## A note on Huisken’s paper 1984

$\mathbf{Thm(Myers):}$ If a Riemannian manifold has $Ric\geq (n-1)K$, then $diam(M)\leq \frac{\pi}{K}$.

Suppose we know a function $h:M\to \mathbb{R}^+$, $M$ is compact and the gradient estimate

$|\nabla h|\leq \eta^2 h^2_{\max}$ on $M$      $(1)$

and $Ric_M\geq (n-1)c^2h^2$. Consider the relation $\displaystyle h_{\min}\geq (1-\eta)h_{\max}$.

$\mathbf{Proof:}$

Let $x$ is a point on $M$, $h$ achieves the maximum.
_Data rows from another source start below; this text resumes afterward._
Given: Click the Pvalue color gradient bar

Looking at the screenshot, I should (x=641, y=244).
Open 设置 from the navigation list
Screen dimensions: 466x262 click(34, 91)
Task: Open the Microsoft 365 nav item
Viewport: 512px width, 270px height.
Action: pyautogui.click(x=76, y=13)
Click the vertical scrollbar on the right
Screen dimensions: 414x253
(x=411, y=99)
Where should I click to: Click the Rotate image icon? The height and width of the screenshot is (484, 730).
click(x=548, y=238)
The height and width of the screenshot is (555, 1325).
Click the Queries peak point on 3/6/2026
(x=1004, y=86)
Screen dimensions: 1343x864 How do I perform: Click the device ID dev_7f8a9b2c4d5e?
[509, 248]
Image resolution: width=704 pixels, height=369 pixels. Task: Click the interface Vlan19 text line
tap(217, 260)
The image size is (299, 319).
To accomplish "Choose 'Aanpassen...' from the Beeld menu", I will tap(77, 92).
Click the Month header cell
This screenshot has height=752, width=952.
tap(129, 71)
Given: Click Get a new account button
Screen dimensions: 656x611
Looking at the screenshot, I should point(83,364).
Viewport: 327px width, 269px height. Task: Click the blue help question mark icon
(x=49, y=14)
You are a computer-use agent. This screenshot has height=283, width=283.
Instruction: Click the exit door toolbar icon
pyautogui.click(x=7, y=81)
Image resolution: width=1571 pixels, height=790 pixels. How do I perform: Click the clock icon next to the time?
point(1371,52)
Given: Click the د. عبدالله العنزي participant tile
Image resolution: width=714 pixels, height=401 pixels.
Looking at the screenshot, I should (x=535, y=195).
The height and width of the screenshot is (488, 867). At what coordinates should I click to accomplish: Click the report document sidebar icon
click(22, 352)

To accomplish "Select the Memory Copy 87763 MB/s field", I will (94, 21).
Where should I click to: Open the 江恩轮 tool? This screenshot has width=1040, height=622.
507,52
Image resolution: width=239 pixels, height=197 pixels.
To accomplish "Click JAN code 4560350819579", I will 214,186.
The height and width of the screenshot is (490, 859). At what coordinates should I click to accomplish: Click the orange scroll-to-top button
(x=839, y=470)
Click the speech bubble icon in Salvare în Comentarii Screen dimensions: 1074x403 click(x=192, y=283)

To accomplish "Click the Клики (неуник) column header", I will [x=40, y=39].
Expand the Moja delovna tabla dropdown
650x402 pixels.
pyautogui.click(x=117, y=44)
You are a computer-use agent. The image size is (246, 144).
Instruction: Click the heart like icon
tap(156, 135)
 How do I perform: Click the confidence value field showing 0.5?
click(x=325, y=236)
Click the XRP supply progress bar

Since $(1)$, then

$h(x)>(1-\eta)h_{\max}$ in $B=B(x,\eta^{-1}h^{-1}_{\max})$,

By the Myers thm, we get

$\displaystyle diam(B)\leq \frac{\pi}{(1-\eta)h_{\max}}$

But we know if $\eta$ is small enough, then $\displaystyle \eta^{-1}h^{-1}_{\max}>\frac{\pi}{(1-\eta)h_{\max}}$. This forces $diam(M)<\eta^{-1}h^{-1}_{\max}$, then

$\displaystyle h_{\min}\geq (1-\eta)h_{\max}$.

$\text{Q.E.D}\hfill \square$

$\mathbf{Remark:}$ Gerhard Huisken. Flow by mean curvature of convex surfaces into spheres.1984. p258 lemma 8.6.

The parameter $\eta$ has relation with $M$ and $h_{\max}$. We can not apply Myers thm directly. Guo Bin told me this method.